Saved entries:

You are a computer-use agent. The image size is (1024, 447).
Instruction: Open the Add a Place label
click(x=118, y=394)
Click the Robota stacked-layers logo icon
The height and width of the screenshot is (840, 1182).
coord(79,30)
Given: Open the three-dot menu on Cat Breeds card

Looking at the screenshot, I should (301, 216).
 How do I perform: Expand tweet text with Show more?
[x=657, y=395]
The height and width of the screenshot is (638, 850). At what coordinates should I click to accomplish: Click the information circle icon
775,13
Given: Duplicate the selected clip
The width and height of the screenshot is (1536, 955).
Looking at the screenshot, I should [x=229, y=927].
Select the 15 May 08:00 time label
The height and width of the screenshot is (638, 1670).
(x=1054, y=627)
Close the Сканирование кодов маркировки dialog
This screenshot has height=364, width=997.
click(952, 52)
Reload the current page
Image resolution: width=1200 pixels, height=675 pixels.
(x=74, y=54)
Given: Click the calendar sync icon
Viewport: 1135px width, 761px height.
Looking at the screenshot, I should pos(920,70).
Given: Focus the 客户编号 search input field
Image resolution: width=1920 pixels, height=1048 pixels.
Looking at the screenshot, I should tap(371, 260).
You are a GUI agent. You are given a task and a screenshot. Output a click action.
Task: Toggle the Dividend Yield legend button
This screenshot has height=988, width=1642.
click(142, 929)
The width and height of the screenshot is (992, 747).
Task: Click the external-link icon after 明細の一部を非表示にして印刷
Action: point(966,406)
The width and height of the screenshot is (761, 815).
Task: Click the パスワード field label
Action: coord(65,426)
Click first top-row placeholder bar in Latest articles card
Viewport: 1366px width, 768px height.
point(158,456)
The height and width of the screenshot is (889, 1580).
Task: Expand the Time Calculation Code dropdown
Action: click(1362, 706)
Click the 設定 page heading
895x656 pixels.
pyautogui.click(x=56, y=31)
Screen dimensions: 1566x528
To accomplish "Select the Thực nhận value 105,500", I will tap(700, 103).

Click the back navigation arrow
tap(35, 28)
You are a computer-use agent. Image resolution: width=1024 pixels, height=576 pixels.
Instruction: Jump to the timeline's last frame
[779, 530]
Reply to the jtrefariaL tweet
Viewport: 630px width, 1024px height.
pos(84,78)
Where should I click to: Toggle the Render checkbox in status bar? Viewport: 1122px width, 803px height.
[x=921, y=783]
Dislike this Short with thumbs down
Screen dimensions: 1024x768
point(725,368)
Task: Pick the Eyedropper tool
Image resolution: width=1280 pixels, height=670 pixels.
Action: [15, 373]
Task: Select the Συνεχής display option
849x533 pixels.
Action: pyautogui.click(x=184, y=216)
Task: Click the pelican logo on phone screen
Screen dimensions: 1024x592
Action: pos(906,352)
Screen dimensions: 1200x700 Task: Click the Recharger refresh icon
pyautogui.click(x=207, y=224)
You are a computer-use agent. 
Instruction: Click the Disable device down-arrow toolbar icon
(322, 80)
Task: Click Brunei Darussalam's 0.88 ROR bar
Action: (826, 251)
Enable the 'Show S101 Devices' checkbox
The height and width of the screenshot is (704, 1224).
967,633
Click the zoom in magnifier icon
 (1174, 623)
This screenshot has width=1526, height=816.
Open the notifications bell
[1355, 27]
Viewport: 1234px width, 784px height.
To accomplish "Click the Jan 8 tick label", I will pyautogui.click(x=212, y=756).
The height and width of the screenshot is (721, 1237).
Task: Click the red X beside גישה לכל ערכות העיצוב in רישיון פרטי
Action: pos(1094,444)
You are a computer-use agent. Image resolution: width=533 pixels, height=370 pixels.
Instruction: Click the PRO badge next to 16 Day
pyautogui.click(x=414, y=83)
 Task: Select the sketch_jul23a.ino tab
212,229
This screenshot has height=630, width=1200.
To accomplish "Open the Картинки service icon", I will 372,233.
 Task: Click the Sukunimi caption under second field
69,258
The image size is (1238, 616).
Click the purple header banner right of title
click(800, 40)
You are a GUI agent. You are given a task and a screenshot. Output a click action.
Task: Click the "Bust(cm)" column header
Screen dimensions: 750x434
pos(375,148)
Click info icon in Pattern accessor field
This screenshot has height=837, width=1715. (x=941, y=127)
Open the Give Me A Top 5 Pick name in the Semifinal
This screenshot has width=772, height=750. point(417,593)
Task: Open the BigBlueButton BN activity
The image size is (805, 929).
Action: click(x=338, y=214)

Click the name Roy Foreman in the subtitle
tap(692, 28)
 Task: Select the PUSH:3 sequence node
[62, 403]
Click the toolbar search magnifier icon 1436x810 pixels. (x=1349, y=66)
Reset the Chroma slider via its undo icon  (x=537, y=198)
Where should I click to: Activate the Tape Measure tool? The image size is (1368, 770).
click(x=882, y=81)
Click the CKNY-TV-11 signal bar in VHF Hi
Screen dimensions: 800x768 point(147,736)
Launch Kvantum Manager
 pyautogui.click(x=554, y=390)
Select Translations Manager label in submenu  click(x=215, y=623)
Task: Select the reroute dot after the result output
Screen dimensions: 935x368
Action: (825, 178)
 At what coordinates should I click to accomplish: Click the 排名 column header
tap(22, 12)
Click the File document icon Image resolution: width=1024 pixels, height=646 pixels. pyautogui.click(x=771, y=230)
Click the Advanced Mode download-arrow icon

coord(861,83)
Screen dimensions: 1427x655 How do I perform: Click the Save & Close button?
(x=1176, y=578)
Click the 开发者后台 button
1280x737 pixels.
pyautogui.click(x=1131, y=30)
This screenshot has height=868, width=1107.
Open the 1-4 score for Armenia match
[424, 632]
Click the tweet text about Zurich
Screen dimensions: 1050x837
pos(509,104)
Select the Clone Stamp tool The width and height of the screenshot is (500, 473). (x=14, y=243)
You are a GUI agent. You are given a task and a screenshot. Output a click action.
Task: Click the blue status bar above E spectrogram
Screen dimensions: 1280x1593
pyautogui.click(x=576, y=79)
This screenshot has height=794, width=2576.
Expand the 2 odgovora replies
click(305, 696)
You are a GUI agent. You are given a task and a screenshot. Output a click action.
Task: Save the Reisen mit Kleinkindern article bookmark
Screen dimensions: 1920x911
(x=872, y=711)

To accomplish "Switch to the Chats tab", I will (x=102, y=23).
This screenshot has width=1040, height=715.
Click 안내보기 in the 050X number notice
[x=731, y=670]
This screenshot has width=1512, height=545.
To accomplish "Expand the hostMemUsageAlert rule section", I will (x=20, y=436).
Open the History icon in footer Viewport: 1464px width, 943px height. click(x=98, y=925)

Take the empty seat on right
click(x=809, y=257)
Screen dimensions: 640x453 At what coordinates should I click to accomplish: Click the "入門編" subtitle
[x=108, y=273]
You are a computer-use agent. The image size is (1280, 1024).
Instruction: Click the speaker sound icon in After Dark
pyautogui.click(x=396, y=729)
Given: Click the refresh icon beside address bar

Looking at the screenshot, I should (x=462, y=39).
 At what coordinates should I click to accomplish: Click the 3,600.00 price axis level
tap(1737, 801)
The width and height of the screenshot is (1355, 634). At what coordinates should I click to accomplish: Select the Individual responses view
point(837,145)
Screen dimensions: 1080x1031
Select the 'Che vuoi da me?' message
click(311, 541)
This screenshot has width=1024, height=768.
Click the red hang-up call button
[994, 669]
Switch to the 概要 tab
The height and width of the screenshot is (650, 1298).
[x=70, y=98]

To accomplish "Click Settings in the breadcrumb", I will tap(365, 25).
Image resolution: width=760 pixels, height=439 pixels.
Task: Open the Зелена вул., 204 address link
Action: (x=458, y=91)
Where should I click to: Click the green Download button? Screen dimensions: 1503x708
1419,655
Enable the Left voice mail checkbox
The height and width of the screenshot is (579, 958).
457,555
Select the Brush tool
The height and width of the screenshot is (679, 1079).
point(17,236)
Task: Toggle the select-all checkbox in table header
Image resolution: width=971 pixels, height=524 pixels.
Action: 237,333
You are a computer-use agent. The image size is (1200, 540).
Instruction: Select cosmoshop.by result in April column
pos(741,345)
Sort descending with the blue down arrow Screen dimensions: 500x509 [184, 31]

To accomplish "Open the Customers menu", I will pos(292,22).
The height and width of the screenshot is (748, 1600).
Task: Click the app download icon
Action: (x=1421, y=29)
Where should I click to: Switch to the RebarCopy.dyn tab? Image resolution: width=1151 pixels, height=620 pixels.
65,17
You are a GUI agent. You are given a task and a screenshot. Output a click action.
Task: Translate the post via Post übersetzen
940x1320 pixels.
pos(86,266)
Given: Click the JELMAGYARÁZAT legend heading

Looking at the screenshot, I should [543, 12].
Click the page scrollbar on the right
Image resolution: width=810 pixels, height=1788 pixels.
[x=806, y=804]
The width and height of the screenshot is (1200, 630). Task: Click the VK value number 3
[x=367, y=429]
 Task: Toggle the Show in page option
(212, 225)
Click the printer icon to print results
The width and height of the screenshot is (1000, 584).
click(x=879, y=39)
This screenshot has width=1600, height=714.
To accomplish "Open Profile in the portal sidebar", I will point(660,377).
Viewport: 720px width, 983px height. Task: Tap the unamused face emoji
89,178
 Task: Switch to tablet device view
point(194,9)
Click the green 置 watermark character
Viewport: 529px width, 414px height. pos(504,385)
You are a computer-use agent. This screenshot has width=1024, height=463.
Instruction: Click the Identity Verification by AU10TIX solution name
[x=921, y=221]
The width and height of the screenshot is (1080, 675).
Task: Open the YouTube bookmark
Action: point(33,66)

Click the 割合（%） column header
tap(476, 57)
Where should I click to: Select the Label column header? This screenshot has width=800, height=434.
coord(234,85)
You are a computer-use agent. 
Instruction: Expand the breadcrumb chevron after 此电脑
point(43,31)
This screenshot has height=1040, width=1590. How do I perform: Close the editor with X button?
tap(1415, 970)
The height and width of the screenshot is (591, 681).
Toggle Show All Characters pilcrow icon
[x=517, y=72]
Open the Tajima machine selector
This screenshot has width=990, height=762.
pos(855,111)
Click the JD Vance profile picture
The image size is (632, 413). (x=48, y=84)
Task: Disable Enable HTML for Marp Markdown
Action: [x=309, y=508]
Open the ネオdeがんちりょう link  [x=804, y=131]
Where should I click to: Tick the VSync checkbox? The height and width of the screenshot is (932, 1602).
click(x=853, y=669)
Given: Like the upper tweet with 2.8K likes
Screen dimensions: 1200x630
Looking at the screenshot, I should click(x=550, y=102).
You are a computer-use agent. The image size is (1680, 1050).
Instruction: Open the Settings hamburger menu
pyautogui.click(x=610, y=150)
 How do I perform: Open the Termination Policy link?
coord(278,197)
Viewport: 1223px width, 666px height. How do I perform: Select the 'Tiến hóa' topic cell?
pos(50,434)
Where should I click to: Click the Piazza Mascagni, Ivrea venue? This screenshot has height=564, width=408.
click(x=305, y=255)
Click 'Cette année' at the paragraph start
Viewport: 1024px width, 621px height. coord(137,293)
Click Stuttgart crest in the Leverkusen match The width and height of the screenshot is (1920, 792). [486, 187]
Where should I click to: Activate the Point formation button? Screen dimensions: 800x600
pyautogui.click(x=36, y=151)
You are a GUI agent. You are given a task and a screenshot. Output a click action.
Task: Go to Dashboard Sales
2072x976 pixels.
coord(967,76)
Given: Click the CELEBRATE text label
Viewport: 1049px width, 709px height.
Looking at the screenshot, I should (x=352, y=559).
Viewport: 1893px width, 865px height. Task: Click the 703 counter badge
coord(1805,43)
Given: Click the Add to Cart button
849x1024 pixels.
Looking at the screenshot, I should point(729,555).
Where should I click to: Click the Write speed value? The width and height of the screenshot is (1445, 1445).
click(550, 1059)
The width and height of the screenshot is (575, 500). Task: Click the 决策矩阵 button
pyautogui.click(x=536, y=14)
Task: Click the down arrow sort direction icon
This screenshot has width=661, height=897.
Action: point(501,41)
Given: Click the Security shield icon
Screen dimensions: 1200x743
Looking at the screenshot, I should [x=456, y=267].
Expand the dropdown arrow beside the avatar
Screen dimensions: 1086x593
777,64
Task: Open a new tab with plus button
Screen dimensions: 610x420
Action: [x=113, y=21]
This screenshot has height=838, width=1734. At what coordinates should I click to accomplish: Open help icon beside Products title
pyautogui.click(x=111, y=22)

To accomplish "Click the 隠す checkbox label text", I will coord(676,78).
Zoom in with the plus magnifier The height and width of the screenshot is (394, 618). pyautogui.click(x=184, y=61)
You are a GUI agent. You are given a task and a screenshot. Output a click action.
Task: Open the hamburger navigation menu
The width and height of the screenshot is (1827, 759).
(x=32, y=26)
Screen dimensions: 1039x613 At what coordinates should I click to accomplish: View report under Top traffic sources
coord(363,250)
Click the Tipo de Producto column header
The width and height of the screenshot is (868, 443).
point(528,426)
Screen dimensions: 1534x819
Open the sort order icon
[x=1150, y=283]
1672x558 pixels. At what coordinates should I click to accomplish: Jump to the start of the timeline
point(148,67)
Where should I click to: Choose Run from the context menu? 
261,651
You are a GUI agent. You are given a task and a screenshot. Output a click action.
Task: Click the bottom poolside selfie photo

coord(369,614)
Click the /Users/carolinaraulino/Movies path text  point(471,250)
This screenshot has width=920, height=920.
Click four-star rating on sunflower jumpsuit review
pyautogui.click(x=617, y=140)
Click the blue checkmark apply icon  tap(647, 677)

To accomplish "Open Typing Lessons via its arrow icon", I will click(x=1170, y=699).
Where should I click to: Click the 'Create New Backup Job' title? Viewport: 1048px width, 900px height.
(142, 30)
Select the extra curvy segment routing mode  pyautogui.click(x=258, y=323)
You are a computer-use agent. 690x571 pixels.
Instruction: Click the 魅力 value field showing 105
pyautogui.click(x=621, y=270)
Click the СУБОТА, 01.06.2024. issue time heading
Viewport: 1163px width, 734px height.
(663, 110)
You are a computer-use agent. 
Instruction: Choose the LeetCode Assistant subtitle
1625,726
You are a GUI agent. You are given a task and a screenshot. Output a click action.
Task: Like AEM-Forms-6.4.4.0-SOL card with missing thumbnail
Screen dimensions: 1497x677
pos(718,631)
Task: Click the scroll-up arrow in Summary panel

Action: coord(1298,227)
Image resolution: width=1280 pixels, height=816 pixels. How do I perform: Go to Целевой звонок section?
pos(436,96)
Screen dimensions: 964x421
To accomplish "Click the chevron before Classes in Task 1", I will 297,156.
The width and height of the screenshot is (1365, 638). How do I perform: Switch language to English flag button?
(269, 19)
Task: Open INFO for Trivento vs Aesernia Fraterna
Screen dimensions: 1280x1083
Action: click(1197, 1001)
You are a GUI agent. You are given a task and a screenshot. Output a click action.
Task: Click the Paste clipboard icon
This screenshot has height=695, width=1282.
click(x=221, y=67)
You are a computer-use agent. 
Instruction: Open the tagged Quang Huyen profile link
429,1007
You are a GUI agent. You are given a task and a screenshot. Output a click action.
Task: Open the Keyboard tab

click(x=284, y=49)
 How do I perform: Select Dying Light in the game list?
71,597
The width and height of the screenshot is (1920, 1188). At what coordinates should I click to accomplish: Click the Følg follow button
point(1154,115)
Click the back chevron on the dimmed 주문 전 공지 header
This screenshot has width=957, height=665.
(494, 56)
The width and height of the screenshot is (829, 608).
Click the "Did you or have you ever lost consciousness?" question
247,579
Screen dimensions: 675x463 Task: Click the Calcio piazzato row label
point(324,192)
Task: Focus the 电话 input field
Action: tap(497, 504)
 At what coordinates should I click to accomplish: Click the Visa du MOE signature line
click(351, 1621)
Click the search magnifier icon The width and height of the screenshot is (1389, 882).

WHAT NEEDS TO BE DONE
Set down, from the entries above, exactly the lines from the one with "Where should I click to: Activate the Point" up to and including the one with "Task: Open a new tab with plus button", and no other lines.

PROBLEM SOLUTION
Where should I click to: Activate the Point formation button? Screen dimensions: 800x600
pyautogui.click(x=36, y=151)
You are a GUI agent. You are given a task and a screenshot. Output a click action.
Task: Go to Dashboard Sales
2072x976 pixels.
coord(967,76)
Given: Click the CELEBRATE text label
Viewport: 1049px width, 709px height.
Looking at the screenshot, I should (x=352, y=559).
Viewport: 1893px width, 865px height. Task: Click the 703 counter badge
coord(1805,43)
Given: Click the Add to Cart button
849x1024 pixels.
Looking at the screenshot, I should point(729,555).
Where should I click to: Click the Write speed value? The width and height of the screenshot is (1445, 1445).
click(550, 1059)
The width and height of the screenshot is (575, 500). Task: Click the 决策矩阵 button
pyautogui.click(x=536, y=14)
Task: Click the down arrow sort direction icon
This screenshot has width=661, height=897.
Action: point(501,41)
Given: Click the Security shield icon
Screen dimensions: 1200x743
Looking at the screenshot, I should [x=456, y=267].
Expand the dropdown arrow beside the avatar
Screen dimensions: 1086x593
777,64
Task: Open a new tab with plus button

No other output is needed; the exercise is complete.